_Set task_:
Rewrite every line of the records below as a numbered list, omitting any blank lines. Leave the pictures out of the answer.

[Rows indicating where targets appear]
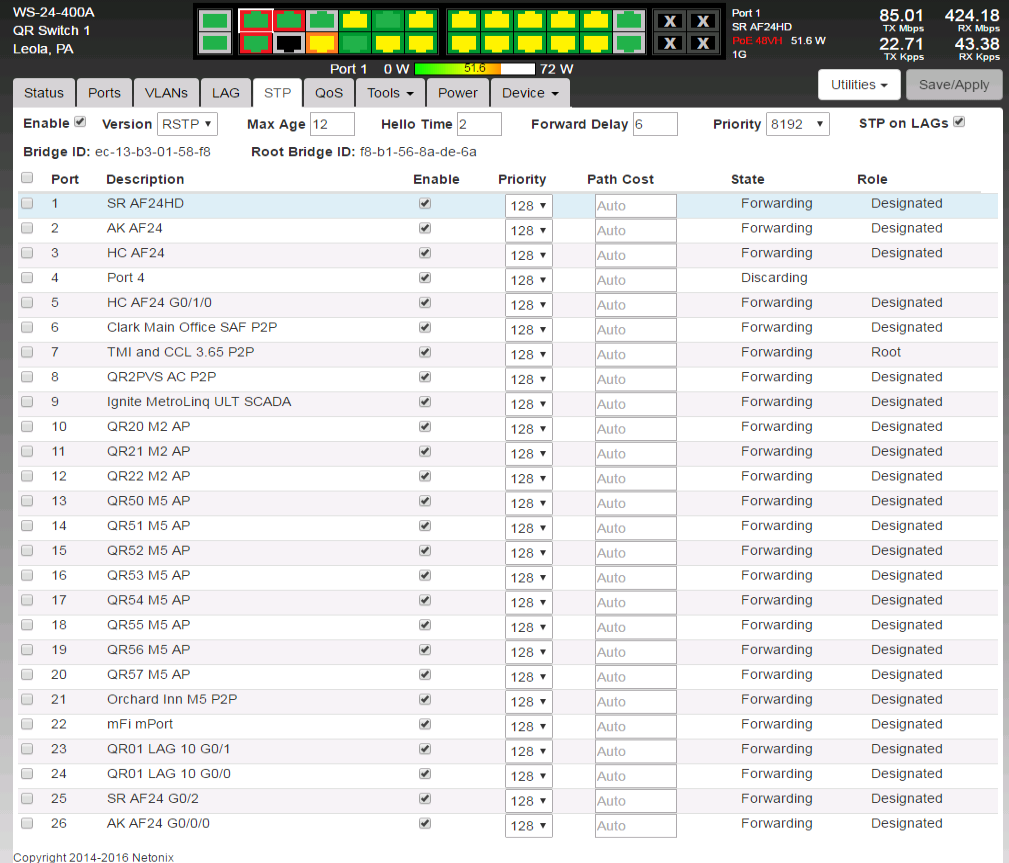The width and height of the screenshot is (1009, 863).
Task: Click the red-bordered port 3 icon
Action: pyautogui.click(x=289, y=20)
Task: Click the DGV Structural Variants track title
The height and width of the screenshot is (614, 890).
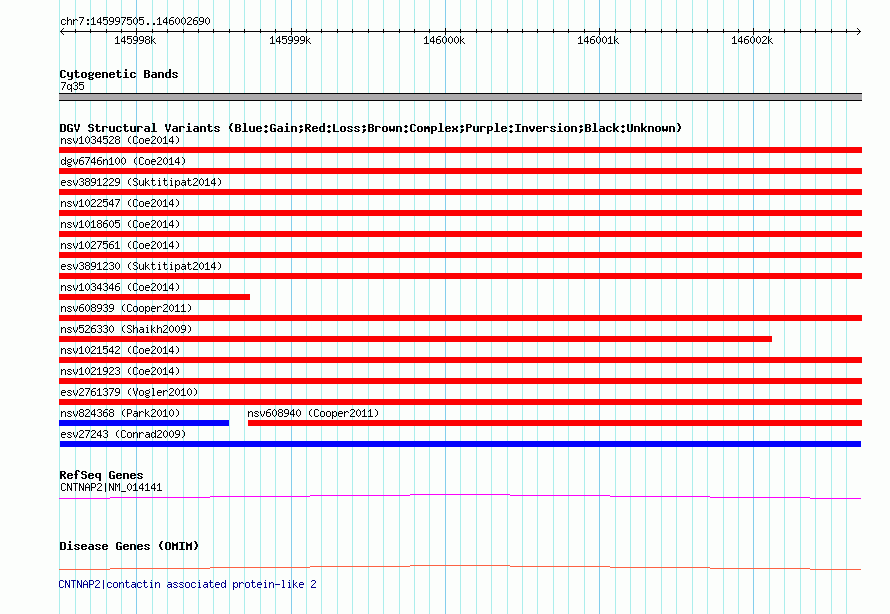Action: 370,128
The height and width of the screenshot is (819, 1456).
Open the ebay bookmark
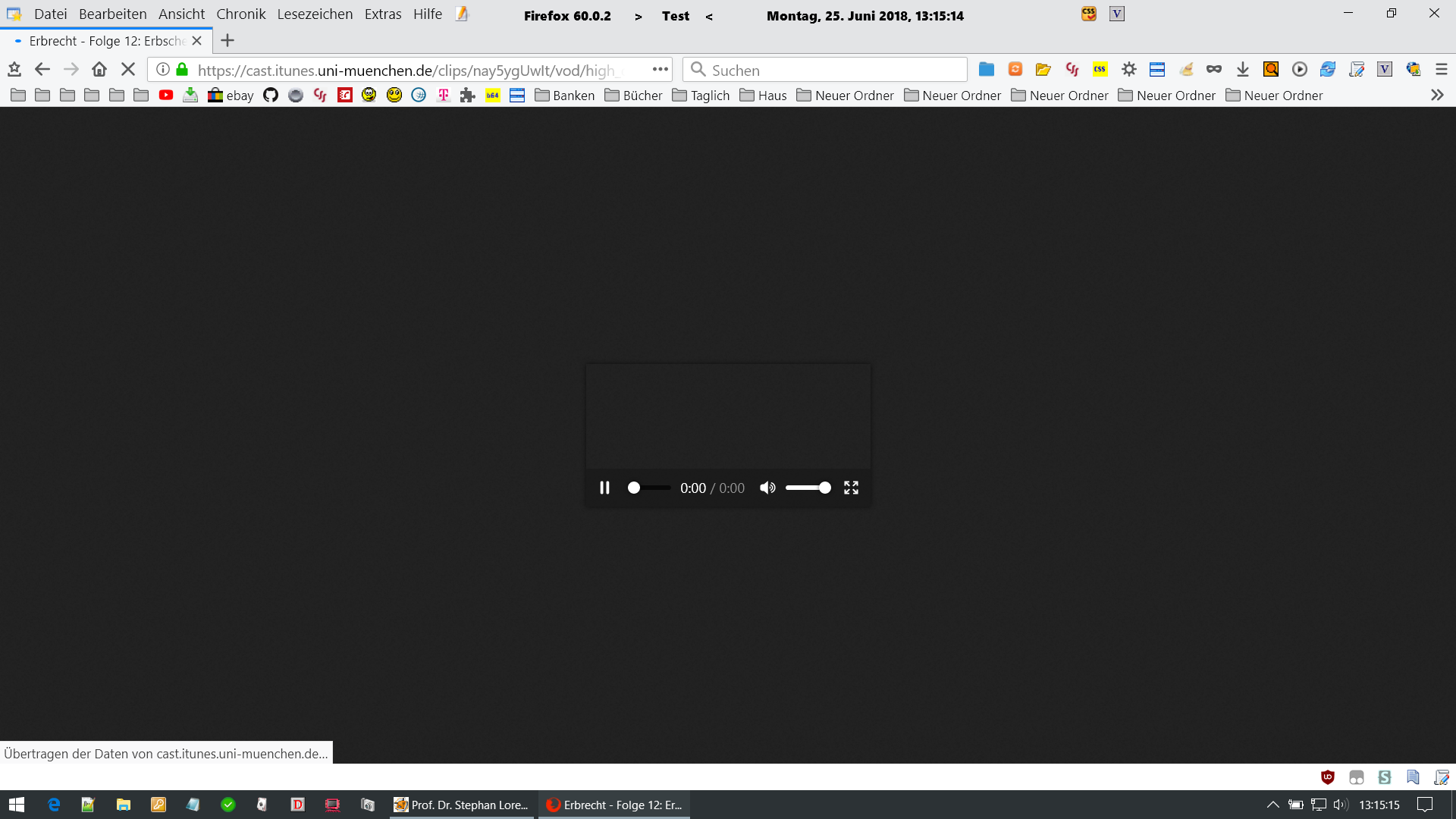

_Complete answer_:
1. The width and height of the screenshot is (1009, 863).
2. Task: Click the red-bordered port 3 icon
3. Action: pyautogui.click(x=289, y=20)
4. Task: Click the DGV Structural Variants track title
5. The height and width of the screenshot is (614, 890).
6. Action: 370,128
7. The height and width of the screenshot is (819, 1456).
8. Open the ebay bookmark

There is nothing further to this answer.